Home ›› 18 Sep 2022 ›› Opinion

King Charles is too political for the USA


18 Sep 2022 00:00:00 | Update: 18 Sep 2022 11:25:16
King Charles is too political for the USA

The moment Queen Elizabeth II died on Thursday, Prince Charles became King Charles III. As Britain and 14 Commonwealth realms adjust to their new head of state, Charles will begin to carve out his role as a monarch in 2022 — and, importantly, decide whether he will continue his activism from the throne.

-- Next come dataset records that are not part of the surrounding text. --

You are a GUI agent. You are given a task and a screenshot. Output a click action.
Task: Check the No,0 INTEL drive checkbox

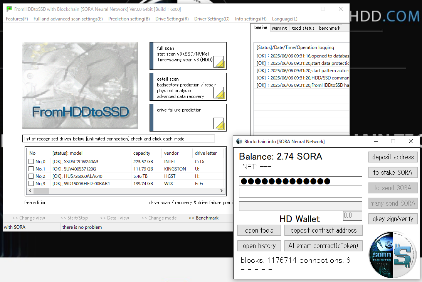pyautogui.click(x=31, y=162)
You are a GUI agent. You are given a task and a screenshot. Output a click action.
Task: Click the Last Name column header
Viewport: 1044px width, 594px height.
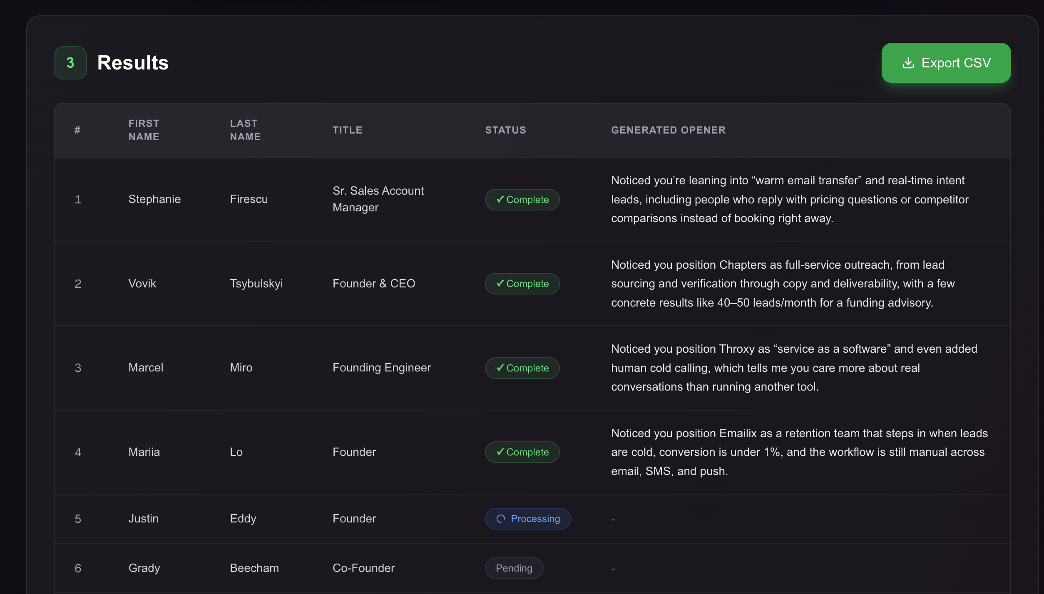point(245,130)
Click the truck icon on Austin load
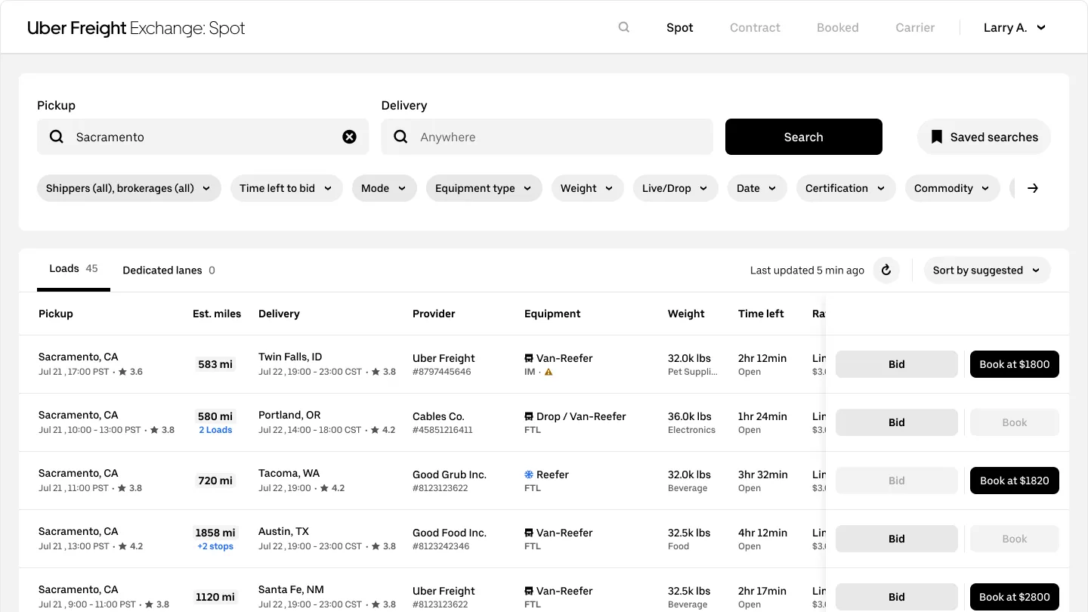The image size is (1088, 612). [x=529, y=533]
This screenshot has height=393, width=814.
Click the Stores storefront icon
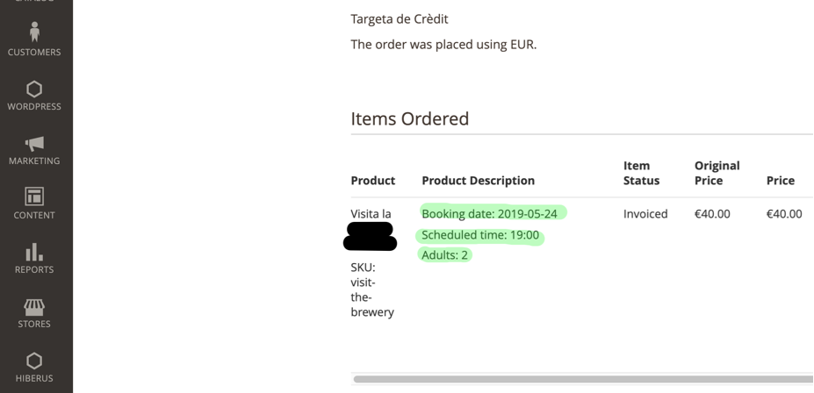coord(34,307)
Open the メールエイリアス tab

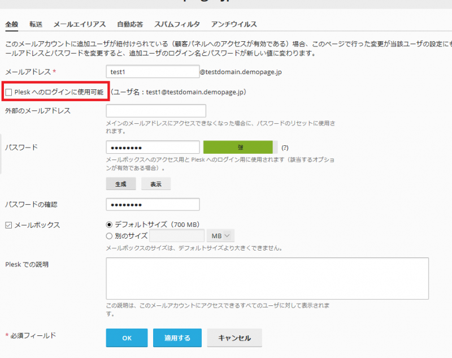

As Prince of Wales, Charles did not equivocate on climate. “The world is on the brink,” he wrote earlier this year, “and we need the mobilizing urgency of a war-like footing if we are to win.” Now, as King, he will be forced to tread the paper-thin boundary between political advocacy and the throne. How he handles his activist instincts will surely influence his popularity across the U.K. and Commonwealth. But it will also matter in the U.S., where Queen Elizabeth II’s special brand of marshmallow diplomacy — soft, sweet and distinctly apolitical — charmed Americans over decades.

If Charles continues his activist work, he may stand to forfeit not only approval among the American public — already dented by memory of his 90s affair — but also American interest in the British monarchy as a whole. This is unlikely to derail the so-called special relationship between the U.S. and the U.K., built through decades of allyship, secret sharing and lingual compatibility. Yet, this loss of interest would mean the loss of a British tool that has wielded a quiet power stateside for the best part of the last century, helping solidify what’s arguably the most essential transatlantic friendship.

The Queen, for her part, was widely considered the perfect envoy to America. She met with 13 of the last 14 American presidents, and understood “the personalities, the idiosyncrasies of the current government,” according to Robert Traynham, an adjunct professor at Georgetown University, who has studied the Queen and US.-U.K. relations. She took horse fanatic Ronald Reagan out for a long ride when he visited England, sent Dwight Eisenhower a recipe for “drop scones” (Scotch pancakes) after he’d enjoyed them at Balmoral — and even attended a baseball game for the first time with George H.W. Bush, a lifelong fan of the sport. Barack Obama said she was “truly” one of his favorite people.

The Queen not only courted presidents, she bewitched the U.S. public, despite the fact that Americans fought a war to free themselves from the tyranny of British rule two centuries prior. She netted consistently high approval scores in polls — 72 percent of Democrats and 68 percent of Republicans reported having a somewhat or very favorable view of the monarch in a May 2022 YouGov poll. Part of this fascination owed to the royal institution at large: Americans loved “all the panoply and pageantry” that surrounded the Queen, seeing her family as the “royal Kardashians,” according to Stryker McGuire, a former editor at Bloomberg and Newsweek who has written about Britain’s post-Elizabethan identity.

One critical element of this appeal is the family’s “permanent celebrity” status. “Celebrities come and go, pop stars fade; entertainers, television stars, movie stars fade,” says James Vaughn, a historian of Britain at the University of Chicago.

“But the royal family persists.”

Besides inhabiting the rarest stratum of fame, the Queen appealed across the Atlantic because she could — and did — stay firmly above the fray of politics. Among Americans, there’s a “sneaking admiration for the fact that British politics separates head of state and head of government,” says Vaughn. “In England, the monarch lives in a palace but the Prime Minister lives in a townhouse on Downing Street. Our White House is more like a palace than a townhouse and our President can act more like an imperious king than any Prime Minister ever could,” adds Elisa Tamarkin, author of Anglophilia: Deference, Devotion, and Antebellum America. “Monarchy in England is there only for the display.”

Indeed, the Queen took that head of state role “very, very seriously,” says Vaughn. Oyster-like in refraining from controversial comments, the Queen resembled a “blank slate,” adds Mcguire. “The thing about celebrity blank slates is that the admirer can write just about anything they want to on that slate. […] They can identify with that person in any way they want.”

Elizabeth’s eldest son Charles, on the other hand, has spent decades in decidedly political territory, cultivating a resume of progressive projects that have often been climate-centered. At 21, he made his first major speech on the topic at a countryside conference in Cardiff, drawing attention to the threats of pollution, plastic and overpopulation. This was in 1970 — long before environmental concerns became mainstream political talking points. (He later reflected that others at the time saw him as “completely potty.”)

He has since progressed to bigger stages. In 2008, he addressed the European Parliament, telling MEPs that the “doomsday clock of climate change is ticking” and called for the “biggest public, private and NGO partnership ever seen.” He spoke at COP21, COP26 and the 2021 G-20 meeting in Rome, imploring leaders to listen to the “despairing voices of young people.” At the 2020 World Economic Forum meeting in Davos, he launched the Sustainable Markets Initiative, an effort to nudge businesses towards sustainable practices. The list goes on.